Q: Sir, what will happen after death?



UG: All questions about death are meaningless -- and especially for a young person like you. You have not even lived your life. Why do you ask that silly question? Why are you interested in that? A person who is living has no time to ask such questions. Only a person who is not living asks "What will happen after my death?" You are not living. First live your life, and when the time comes.... Let us leave it like that. I am not interested in that kind of philosophy.

Nothing will happen. There is no such thing as death at all. What do you think will die? What? This body disintegrates into its constituent elements, so nothing is lost. If you burn it, the ashes enrich the soil and aid germination. If you bury it, the worms live on it. If you throw it into the river, it becomes food for the fishes. One form of life lives on another form of life, and so gives continuity to life. So life is immortal.

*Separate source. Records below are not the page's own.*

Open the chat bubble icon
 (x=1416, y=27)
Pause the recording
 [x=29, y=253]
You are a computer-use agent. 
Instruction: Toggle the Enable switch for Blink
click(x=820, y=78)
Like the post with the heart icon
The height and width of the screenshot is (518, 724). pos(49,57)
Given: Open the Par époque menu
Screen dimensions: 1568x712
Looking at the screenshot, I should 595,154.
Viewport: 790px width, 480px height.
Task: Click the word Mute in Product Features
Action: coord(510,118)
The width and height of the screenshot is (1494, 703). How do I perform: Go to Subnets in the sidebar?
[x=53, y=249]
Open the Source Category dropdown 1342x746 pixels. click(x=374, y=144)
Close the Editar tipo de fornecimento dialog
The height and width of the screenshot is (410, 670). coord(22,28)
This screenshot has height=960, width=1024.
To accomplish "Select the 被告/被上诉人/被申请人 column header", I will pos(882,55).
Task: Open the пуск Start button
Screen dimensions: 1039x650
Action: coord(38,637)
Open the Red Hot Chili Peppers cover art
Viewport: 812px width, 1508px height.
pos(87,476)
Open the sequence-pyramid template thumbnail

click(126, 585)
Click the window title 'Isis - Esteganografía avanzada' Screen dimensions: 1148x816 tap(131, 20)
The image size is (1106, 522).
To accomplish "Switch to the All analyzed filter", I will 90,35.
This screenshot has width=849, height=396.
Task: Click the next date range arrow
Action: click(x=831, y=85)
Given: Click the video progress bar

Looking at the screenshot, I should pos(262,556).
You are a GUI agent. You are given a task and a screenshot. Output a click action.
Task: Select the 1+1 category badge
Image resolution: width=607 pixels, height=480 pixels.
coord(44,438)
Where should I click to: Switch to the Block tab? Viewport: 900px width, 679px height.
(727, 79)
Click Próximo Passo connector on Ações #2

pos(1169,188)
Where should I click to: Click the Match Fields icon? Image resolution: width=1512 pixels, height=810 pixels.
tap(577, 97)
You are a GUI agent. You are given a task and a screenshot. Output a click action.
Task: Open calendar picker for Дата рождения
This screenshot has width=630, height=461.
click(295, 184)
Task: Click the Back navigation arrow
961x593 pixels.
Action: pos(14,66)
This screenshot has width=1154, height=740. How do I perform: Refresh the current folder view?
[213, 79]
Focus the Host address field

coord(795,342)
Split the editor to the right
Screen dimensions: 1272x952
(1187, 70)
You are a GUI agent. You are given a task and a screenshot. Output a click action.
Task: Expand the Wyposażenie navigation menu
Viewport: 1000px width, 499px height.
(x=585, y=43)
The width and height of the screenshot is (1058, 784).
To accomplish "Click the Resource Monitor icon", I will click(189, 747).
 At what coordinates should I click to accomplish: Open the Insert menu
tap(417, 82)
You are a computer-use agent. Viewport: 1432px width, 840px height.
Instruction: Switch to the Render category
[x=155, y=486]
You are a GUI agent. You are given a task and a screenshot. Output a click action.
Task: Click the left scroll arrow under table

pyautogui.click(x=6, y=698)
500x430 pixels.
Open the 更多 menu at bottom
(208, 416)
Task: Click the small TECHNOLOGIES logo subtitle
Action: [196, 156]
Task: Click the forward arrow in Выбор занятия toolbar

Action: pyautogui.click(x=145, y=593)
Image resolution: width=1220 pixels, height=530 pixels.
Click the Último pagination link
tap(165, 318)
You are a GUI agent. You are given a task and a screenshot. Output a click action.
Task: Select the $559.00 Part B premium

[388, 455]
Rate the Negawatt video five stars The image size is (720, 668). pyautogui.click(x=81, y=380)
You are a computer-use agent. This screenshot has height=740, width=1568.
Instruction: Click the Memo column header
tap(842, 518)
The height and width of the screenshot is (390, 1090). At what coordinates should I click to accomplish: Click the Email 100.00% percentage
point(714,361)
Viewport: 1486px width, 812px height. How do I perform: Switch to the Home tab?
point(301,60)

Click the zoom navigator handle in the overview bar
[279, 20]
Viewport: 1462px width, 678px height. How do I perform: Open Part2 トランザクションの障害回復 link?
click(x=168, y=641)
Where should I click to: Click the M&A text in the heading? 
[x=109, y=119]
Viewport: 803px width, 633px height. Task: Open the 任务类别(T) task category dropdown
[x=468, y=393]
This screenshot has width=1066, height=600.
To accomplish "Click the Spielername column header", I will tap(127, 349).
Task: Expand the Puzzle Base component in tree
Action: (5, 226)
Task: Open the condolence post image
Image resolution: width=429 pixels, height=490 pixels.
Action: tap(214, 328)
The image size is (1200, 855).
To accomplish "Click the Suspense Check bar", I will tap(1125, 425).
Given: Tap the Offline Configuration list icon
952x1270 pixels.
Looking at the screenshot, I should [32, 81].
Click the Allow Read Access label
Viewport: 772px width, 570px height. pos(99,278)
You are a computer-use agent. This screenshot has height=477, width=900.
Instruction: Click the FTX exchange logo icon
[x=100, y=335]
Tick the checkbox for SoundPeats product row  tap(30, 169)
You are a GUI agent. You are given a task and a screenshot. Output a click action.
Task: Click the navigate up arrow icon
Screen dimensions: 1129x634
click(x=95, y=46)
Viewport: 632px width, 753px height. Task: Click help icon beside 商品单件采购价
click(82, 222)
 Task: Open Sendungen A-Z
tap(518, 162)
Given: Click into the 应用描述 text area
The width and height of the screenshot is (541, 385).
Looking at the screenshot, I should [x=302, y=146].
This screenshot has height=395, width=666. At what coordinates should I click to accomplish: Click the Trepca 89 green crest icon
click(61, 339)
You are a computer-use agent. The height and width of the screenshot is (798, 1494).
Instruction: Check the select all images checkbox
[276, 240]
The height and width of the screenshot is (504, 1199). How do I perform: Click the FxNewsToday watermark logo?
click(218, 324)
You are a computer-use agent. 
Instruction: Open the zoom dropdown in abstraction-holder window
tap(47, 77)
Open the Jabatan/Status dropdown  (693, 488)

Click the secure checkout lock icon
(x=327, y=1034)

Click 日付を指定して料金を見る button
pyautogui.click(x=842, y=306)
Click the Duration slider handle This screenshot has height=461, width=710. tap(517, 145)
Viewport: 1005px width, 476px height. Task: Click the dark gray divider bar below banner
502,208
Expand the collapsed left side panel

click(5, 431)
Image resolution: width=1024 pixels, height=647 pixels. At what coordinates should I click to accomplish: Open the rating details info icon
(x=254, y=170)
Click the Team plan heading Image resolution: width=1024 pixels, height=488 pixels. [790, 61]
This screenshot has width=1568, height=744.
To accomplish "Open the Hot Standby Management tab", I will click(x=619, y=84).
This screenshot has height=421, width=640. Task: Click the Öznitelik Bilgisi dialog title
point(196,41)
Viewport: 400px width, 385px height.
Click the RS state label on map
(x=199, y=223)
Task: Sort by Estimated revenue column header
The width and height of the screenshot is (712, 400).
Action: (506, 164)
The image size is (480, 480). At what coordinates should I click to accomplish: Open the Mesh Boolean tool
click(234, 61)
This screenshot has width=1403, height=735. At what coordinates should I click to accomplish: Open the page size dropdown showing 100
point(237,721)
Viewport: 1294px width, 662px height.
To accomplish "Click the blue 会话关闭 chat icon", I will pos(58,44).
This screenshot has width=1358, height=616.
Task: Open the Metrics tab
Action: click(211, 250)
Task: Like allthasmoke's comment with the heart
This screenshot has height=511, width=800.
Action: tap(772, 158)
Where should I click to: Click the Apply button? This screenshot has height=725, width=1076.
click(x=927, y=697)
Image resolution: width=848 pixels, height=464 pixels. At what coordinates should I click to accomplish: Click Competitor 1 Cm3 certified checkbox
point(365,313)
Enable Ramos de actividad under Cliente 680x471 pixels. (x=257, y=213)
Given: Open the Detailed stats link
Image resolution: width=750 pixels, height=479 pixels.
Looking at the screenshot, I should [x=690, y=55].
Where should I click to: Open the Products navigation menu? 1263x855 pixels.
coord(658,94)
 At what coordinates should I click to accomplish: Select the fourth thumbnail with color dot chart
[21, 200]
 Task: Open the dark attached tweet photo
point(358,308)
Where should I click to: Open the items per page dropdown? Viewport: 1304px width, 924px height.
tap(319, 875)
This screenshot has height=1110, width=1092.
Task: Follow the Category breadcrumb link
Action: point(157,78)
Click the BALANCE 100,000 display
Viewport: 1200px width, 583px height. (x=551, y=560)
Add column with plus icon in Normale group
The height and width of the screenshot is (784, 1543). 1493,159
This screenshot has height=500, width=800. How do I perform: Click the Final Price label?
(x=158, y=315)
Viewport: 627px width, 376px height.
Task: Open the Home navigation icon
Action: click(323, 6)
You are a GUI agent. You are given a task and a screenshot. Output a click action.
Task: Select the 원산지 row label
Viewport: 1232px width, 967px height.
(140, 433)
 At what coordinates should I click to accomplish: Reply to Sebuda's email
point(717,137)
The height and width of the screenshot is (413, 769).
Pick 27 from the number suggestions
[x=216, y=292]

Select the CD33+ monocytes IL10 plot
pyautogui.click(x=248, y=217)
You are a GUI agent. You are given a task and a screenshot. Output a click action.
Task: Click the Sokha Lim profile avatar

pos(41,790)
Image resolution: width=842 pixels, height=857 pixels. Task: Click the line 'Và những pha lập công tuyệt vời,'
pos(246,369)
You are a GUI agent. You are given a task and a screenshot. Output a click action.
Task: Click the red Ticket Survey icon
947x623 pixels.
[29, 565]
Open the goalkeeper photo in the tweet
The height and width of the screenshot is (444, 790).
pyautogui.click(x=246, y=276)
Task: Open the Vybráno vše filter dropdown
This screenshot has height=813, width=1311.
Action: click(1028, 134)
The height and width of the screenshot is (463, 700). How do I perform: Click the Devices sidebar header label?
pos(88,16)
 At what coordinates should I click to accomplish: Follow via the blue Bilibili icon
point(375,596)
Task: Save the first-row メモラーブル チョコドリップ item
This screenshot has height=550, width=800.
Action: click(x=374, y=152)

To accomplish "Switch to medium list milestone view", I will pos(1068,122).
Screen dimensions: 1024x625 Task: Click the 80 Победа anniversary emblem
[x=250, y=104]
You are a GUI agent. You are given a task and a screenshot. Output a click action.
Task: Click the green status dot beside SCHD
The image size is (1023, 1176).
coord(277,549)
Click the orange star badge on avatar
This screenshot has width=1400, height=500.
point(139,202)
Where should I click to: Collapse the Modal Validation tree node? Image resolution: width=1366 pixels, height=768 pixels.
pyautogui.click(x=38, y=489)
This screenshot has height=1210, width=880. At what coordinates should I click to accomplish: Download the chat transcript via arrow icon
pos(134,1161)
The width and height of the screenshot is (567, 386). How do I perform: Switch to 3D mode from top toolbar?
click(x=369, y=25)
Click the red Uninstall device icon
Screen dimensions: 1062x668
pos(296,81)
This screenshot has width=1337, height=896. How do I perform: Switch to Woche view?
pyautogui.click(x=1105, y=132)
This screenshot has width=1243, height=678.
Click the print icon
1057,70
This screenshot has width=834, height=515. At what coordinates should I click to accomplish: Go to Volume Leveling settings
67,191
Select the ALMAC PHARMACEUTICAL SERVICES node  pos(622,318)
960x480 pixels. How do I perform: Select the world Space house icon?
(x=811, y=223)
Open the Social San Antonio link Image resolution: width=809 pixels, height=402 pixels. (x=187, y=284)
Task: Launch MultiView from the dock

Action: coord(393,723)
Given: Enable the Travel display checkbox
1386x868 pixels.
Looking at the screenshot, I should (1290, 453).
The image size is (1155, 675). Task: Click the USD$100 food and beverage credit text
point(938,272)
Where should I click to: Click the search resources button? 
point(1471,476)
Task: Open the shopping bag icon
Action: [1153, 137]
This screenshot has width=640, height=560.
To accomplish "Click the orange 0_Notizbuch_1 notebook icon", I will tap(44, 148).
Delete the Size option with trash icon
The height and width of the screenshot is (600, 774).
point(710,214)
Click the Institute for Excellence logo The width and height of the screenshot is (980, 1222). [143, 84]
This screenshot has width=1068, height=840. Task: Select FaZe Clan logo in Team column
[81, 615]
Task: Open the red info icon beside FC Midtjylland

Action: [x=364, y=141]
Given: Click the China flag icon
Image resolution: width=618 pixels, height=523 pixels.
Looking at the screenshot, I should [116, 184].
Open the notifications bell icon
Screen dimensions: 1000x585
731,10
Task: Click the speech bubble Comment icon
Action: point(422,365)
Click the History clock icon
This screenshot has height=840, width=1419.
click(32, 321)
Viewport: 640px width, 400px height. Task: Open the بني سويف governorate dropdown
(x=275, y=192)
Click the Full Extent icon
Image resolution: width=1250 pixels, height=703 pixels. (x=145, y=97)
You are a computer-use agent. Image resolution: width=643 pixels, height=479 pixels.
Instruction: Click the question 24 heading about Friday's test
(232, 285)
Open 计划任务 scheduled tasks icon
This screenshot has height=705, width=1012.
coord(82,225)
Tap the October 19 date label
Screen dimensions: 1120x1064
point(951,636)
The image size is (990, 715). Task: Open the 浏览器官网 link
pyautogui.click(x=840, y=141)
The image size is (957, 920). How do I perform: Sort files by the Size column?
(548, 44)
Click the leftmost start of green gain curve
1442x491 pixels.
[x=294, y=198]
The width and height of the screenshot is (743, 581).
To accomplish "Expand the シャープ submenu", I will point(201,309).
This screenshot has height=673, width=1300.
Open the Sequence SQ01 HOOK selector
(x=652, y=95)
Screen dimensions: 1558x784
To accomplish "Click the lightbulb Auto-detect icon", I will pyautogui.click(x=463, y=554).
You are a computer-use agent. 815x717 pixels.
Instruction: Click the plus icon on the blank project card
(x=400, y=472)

But that is not going to help anybody who is caught up in the fear of death. After all, 'death' is fear, the fear of something coming to an end. The 'you' as you know yourself, the 'you' as you experience yourself -- that 'you' does not want to come to an end. But it also knows that this body is going to drop dead as others do -- you experience the deaths of others -- so that is a frightening situation because you are not sure whether that (`you') will continue if this (body) goes. So then it projects (an afterlife). This becomes the most important thing -- to know whether there is an afterlife or not. Fear creates that, so when the fear is gone, the question of death is also gone.

You can't experience your own death. That is why I tell some of those people who are so much interested in moksha, liberation, that every one of you, all of you without exception, will attain moksha just before you die.

(Laughter) But you can be sure it is too late then: the body is in a prostrate condition and can't renew itself. That death can happen to you now -- it is a thing that happens now.

You have no way of knowing anything about your death, now or at the end of your so-called life. Unless knowledge, the continuity of knowledge, comes to an end, death cannot take place. You want to know something about death: you want to make that a part of your knowledge. But death is not something mysterious; the ending of that knowledge is death. What do you think will continue after death? What is there while you are living? Where is the entity there? There is nothing there -- no soul -- there is only this question about after death. The question has to die now to find the answer -- your answer; not my answer -- because the question is born out of the assumption, the belief, that there is something to continue after death.